I had to take the night off from doing much of anything yesterday because I went for a routine eye check at my optometrist’s and she dilated my eyes. Some of you may say , big deal, but since I have been going to this optometrist for at least ten years and she has never once dilated my eyes I was surprised by it. I have never had my eyes dilated before. I expected light to be too bright but I did not expect the horrid eye strain headache. Ugh. Nonetheless, after I was done at the optometrist Bookman and I had some things to pick up at Target. Something I learned: walking around Target at night while wearing sunglasses makes people stare at you.

Back at home I was too wiped out to read and my head still hurt so we watched an episode of The X-Files from season one (currently available to stream over Netflix) and then I went to bed. Pupils back to normal this morning but eyes still a little tired.

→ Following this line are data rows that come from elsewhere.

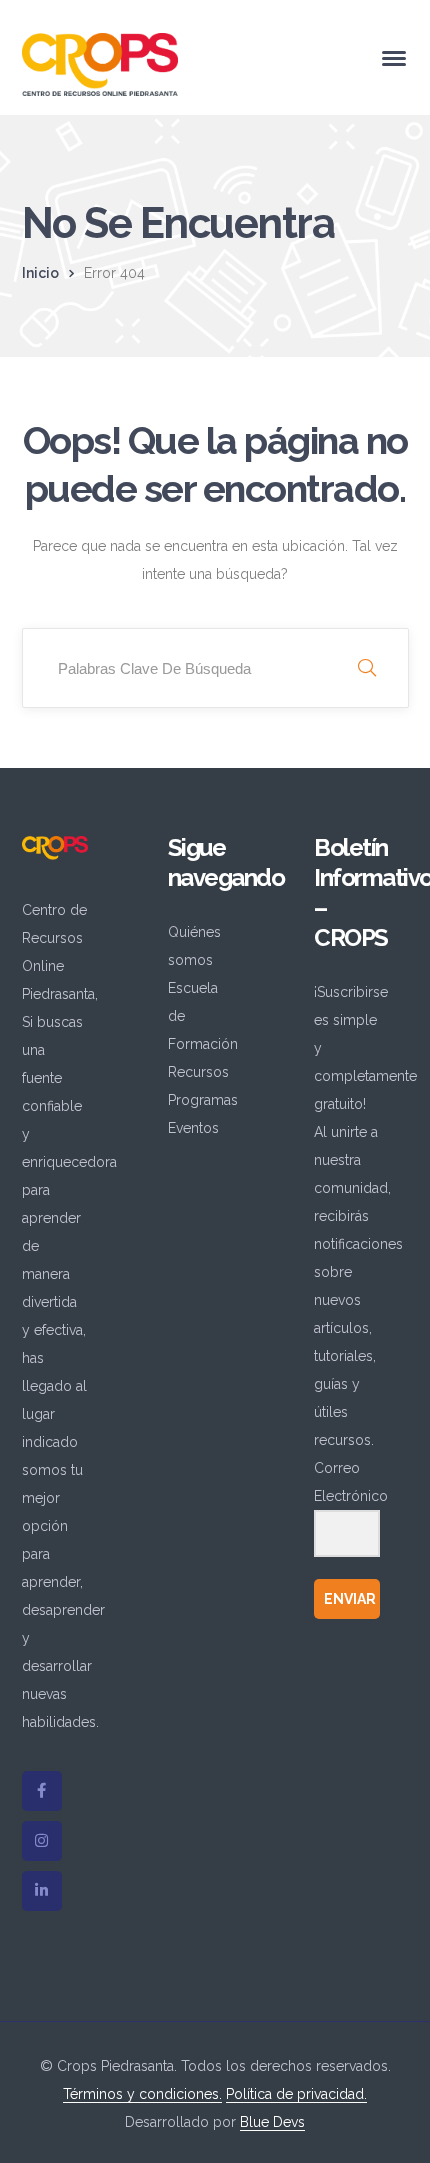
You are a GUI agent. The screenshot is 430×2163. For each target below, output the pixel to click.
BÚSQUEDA (367, 668)
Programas (203, 1100)
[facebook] (42, 1791)
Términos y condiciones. (142, 2094)
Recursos (198, 1072)
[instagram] (42, 1841)
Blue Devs (272, 2122)
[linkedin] (42, 1891)
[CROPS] (100, 63)
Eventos (193, 1128)
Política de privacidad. (296, 2094)
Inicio (40, 273)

Oh, and even though my prescription didn’t change I’ve had the same frames for about three years so picked out some new frames which will give me a spare. Bookman was helping me pick them out and he, in all helpfulness, told me I didn’t have long eyelashes (so didn’t need to worry about how close the lenses were to my eyes) and my eyes were close together. Just what a girl likes to hear. He amended the eyes close together with an “I mean you have a narrow bridge.” Too late, damage done! What this meant was that the seemingly popular style of rectangular frames don’t look good on me. I finally settled on some that are roundish, maybe slightly oval can’t remember for sure. They aren’t Harry Potter, more like Radar O’Reilly but smaller. They’ll be ready by the weekend.

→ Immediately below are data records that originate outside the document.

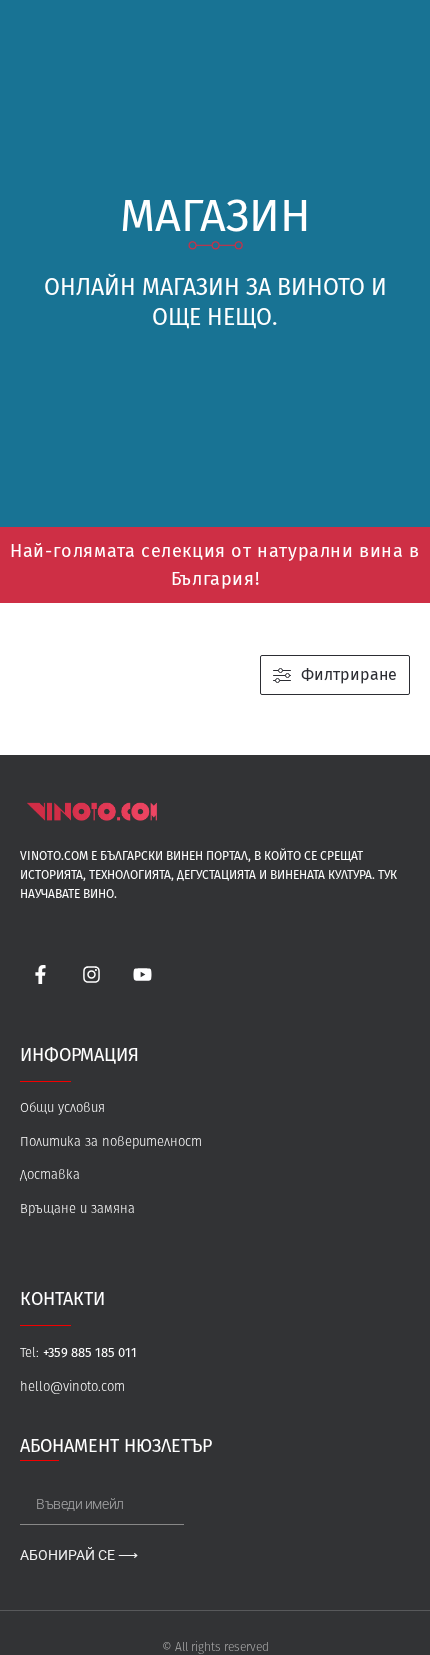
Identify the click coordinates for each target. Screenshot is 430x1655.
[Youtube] (143, 975)
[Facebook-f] (41, 975)
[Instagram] (92, 975)
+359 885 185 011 (90, 1352)
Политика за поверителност (111, 1142)
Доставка (50, 1175)
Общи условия (62, 1108)
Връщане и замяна (77, 1209)
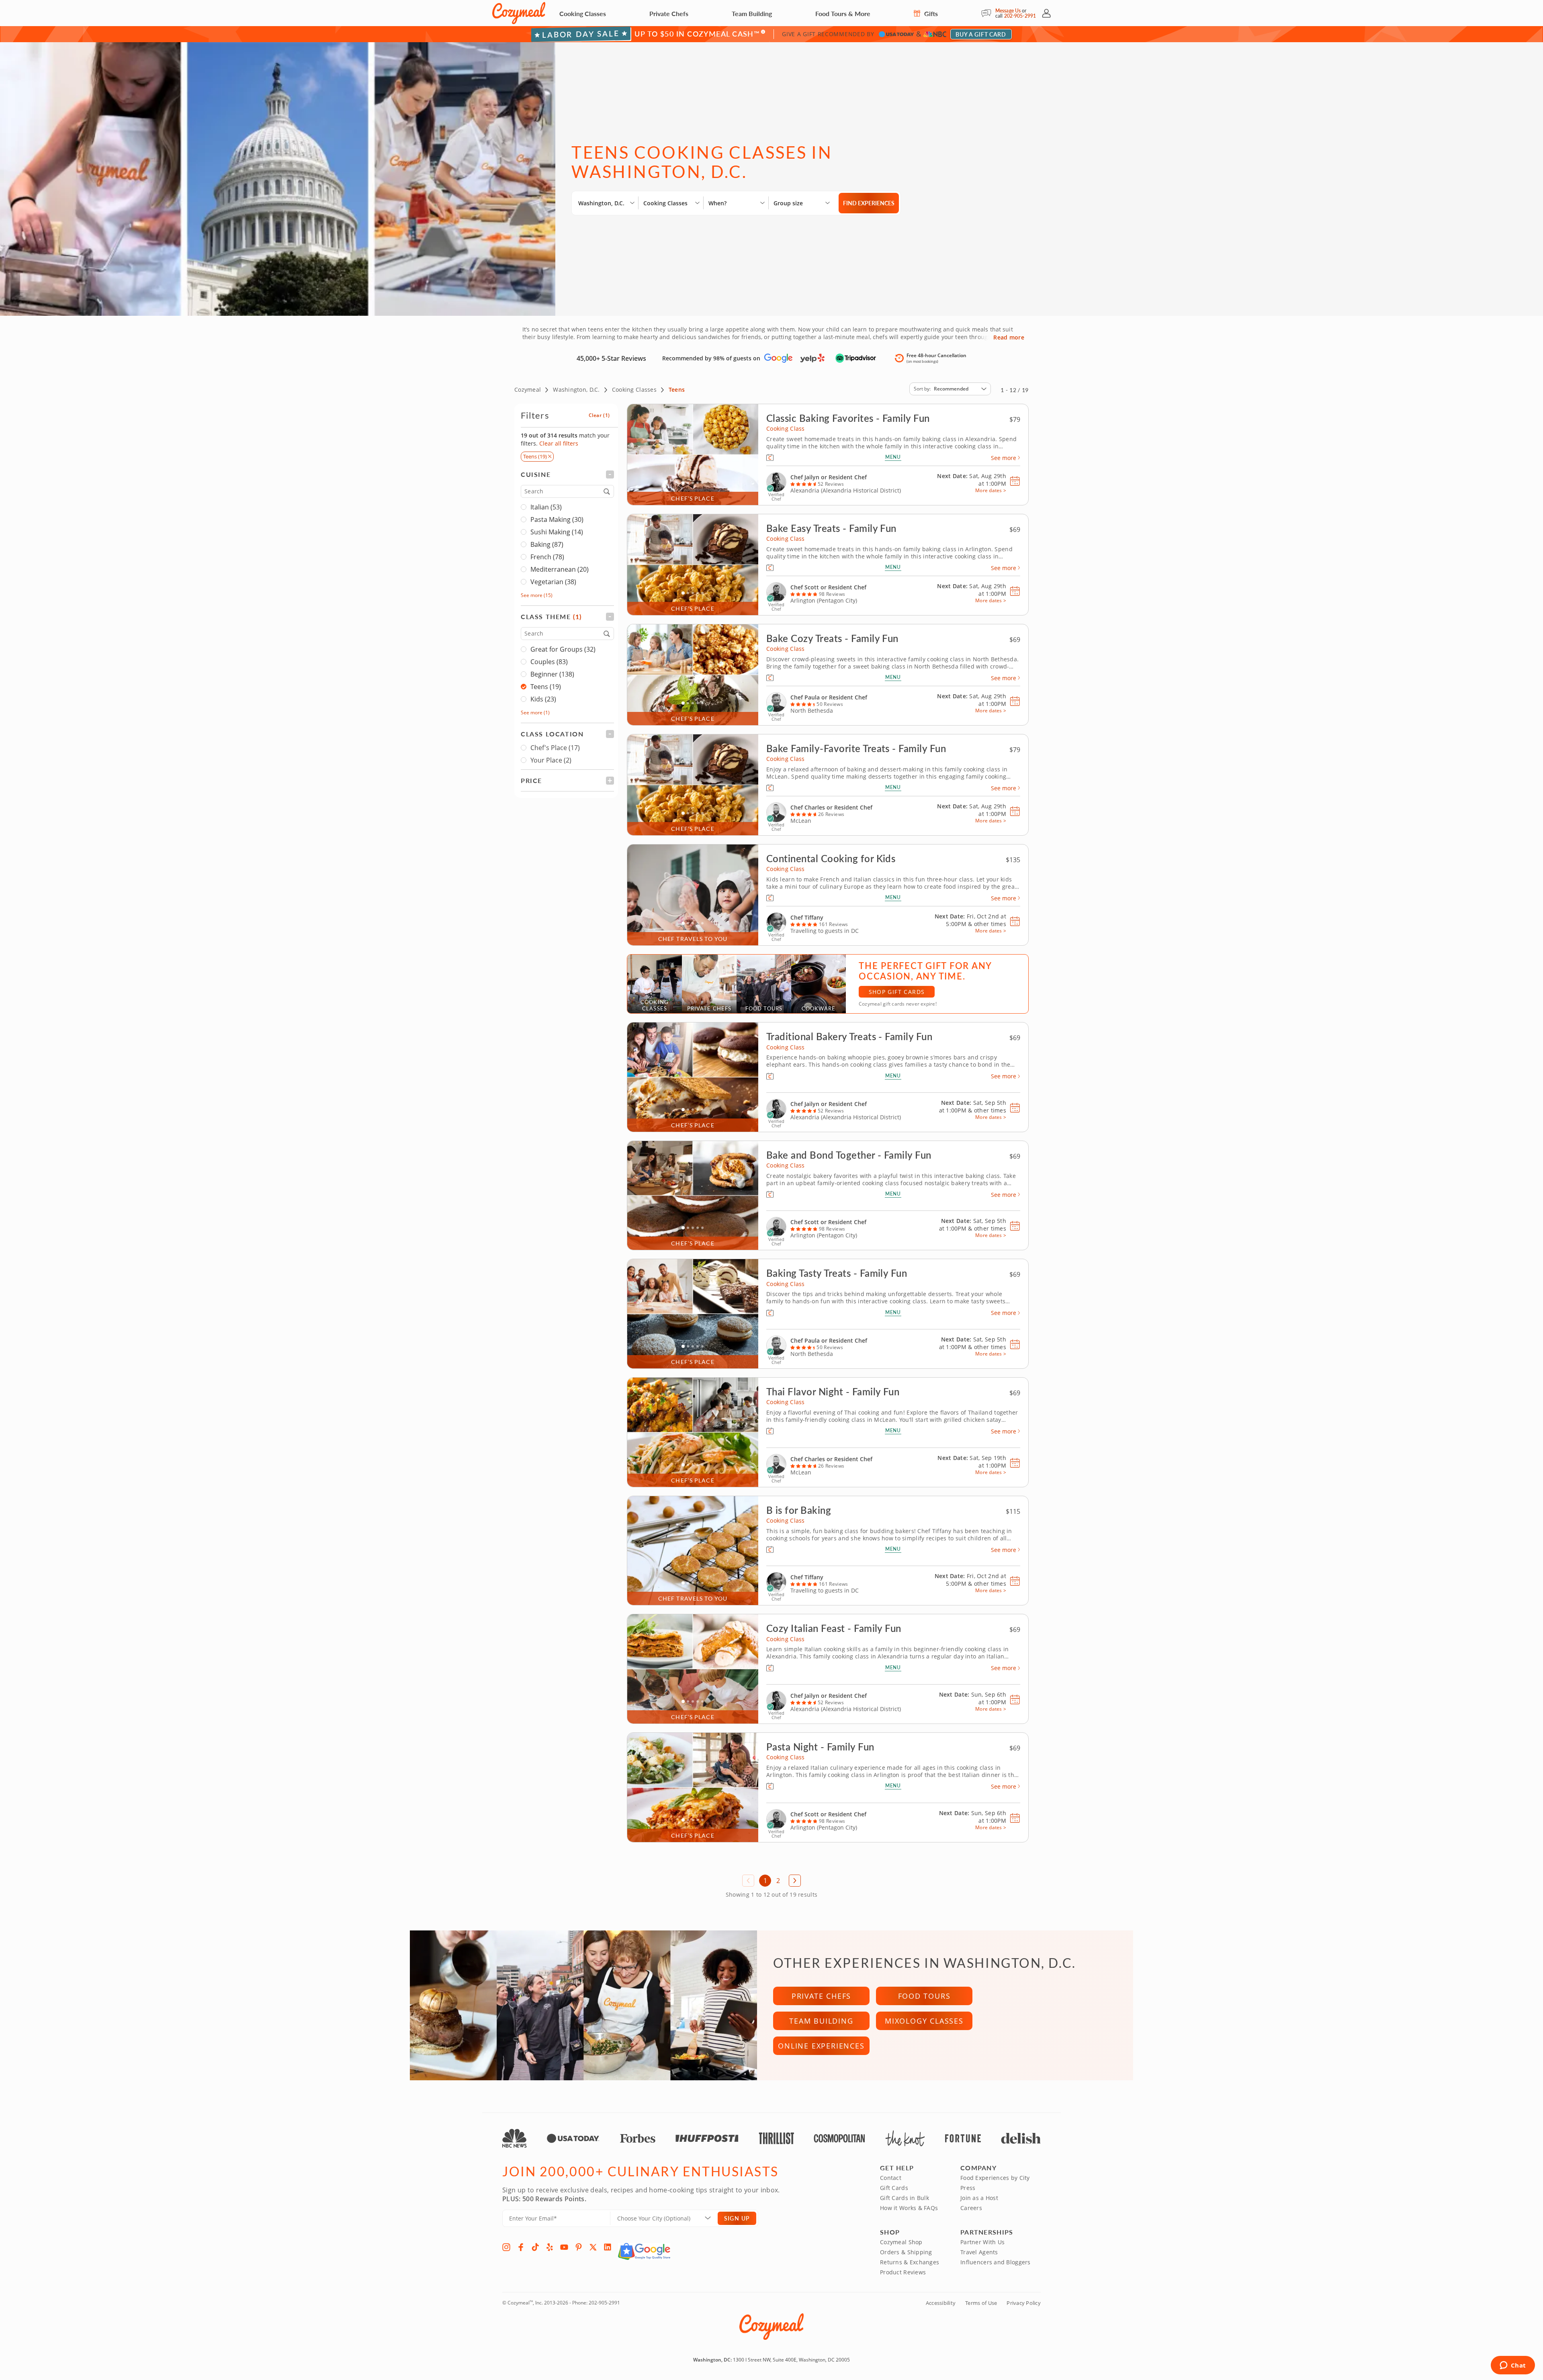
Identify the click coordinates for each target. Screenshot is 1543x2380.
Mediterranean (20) (559, 569)
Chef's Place (555, 747)
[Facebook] (521, 2247)
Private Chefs (668, 13)
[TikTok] (535, 2247)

To somewhat redeem this post, I will say I have managed to finish two books in as many weeks. Hopefully tomorrow you will get a review of Orion You Came and You Took All My Marbles and Thursday will, with luck, will bring you In Utopia. Until then, be good, happy reading, and have a chuckle over stupid reference questions. It’s hard to say which one made me laugh more, the patron who wanted audio recordings of live dinosaur sounds or the one who asked for the Gutenberg Bible on interlibrary loan.